▶ _課題_: 下の本文抜粋にある一文「一般の日本人は検閲があることさえ知らなかったという。」を英語に訳すこと。

2006年09月12日 | 読書日記など
『検閲1945-1949 禁じられた原爆報道』
  モニカ・ブラウ(著)/立花誠逸(訳)/
      株式会社時事通信社1988年

占領されていたとき、上辺は報道の自由を与え、
実際は検閲をしていたという。
原爆の問題も原爆だけでは終われない……。



この著者は環境先進国というわれるスウェーデンの
マスコミの方であるという。

日本映画社の方がフィルムのコピーを隠したのは、
有名な話ですね。もし逮捕されたら、沖縄で
強制労働だったらしい。

進駐軍はピストルで脅して、フィルムを
奪いとろうとしたこともあったという。

八月二十五日にはまだ、広島の報道は検閲をうけていないので、
死者が二倍になったということも伝えられていたという。


検閲で天皇との会見報道も禁止していたという。

検閲はラジオ放送に当然あったようで、
違反すれば業務停止だったそうだ。下「」引用。

「放送は、当面、ニュース、音楽、娯楽の番組を流すことだけが許された。東京放送局は、ニュース、解説および広報の放送を許される唯一の放送局とされた。これらの指針に違反するいかなる報道機関も、業務を停止させらるものとされた。」

検閲そのものの存在も知らせることを禁止されていた。


「雅子斃れず」発禁された。
ここをクリックされたら、動画があります。


永井博士の『長崎の鐘』も出版することは危険だったという。
日本軍の残虐行為とともに出版された。

永井博士は医療のために借金をしていた。
その借金返済のためにも、印税が欲しかったという。

検閲の判断というのが実にご都合主義であったそうだ。同。

「検閲の所見や決定なしに発表された資料の事例をみると、その資料が発禁された資料とどのような点で違うのか、見分けがたいことがある。しかし、広島と長崎における原子力爆弾の生存者が健康を回復しているという、都合のよい(そして事実ではない)報道は発表されたのである。」

スウェーデンの記者からみた意見をかかれている。同。

「奇妙なことに、広島と長崎の原子爆弾の影響を書きしるした日本の科学者と医師の原稿は、原子力研究との関連では検討されていなかった。」

原爆を検閲した理由は、
1.国防機密
2.残酷で野蛮である兵器であるから
3.アメリカへの憎悪を増やす危険を避ける

アメリカ軍の方針は、
1.残虐行為は日本のみ(それは赤ん坊まで含まれる)
2.アメリカ軍は正しい

一般の日本人は検閲があることさえ知らなかったという。

第五福竜丸まで論議も起こらなかったし、
強力な平和運動もなかったという。
これが検閲の効果だったという。


新聞の検閲のフローチャート
↑クリックで拡大。


プレスコードは、学問の世界にも及び、研究もできなかったという。

▶ _一覧の抜粋_:
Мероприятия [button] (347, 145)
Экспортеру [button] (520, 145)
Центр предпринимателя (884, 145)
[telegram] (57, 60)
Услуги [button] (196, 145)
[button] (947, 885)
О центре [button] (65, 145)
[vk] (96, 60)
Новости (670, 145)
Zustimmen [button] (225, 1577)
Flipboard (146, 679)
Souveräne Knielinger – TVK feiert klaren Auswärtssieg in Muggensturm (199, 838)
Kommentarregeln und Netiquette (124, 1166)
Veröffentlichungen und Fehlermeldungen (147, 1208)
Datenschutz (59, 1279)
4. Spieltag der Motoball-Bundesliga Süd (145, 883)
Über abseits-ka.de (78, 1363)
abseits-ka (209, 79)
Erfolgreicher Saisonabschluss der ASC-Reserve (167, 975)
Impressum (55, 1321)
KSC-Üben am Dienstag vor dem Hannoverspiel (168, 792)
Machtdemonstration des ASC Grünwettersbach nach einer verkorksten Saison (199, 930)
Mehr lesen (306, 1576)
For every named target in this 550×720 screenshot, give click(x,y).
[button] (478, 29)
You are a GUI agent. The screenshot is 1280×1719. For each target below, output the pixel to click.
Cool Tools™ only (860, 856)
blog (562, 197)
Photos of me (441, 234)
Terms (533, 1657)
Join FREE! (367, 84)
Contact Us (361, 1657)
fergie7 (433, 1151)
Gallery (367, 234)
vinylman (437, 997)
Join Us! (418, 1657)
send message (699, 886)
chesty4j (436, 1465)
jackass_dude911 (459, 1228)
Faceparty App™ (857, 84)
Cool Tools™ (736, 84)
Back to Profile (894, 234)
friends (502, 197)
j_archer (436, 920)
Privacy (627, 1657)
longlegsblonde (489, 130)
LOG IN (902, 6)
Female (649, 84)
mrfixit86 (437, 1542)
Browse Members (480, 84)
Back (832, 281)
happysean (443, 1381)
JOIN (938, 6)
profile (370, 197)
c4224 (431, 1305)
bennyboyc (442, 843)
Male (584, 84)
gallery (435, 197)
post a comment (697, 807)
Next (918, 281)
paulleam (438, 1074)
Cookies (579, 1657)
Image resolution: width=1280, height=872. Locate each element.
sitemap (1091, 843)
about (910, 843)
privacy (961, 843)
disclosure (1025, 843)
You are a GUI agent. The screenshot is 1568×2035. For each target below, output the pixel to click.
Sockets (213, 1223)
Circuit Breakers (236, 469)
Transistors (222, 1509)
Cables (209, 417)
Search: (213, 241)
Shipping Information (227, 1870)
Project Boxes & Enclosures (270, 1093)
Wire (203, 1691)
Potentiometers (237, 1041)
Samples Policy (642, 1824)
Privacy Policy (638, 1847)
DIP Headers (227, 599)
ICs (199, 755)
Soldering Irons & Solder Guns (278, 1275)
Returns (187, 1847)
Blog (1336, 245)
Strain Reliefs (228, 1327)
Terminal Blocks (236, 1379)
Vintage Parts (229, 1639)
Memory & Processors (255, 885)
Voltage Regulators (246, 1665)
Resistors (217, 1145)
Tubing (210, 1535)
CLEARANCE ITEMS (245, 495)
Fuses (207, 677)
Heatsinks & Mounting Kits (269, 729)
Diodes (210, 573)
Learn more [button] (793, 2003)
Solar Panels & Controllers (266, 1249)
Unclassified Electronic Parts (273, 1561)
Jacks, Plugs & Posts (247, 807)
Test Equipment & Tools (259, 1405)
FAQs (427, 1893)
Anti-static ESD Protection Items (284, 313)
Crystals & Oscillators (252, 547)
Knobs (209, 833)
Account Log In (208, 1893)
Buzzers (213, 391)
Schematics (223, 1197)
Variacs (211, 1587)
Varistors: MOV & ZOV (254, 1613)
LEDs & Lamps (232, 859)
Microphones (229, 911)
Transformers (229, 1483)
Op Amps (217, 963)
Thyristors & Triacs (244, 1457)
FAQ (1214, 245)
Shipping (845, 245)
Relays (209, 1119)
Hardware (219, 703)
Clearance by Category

▶ _解答_: It is said that ordinary Japanese people did not even know that censorship existed.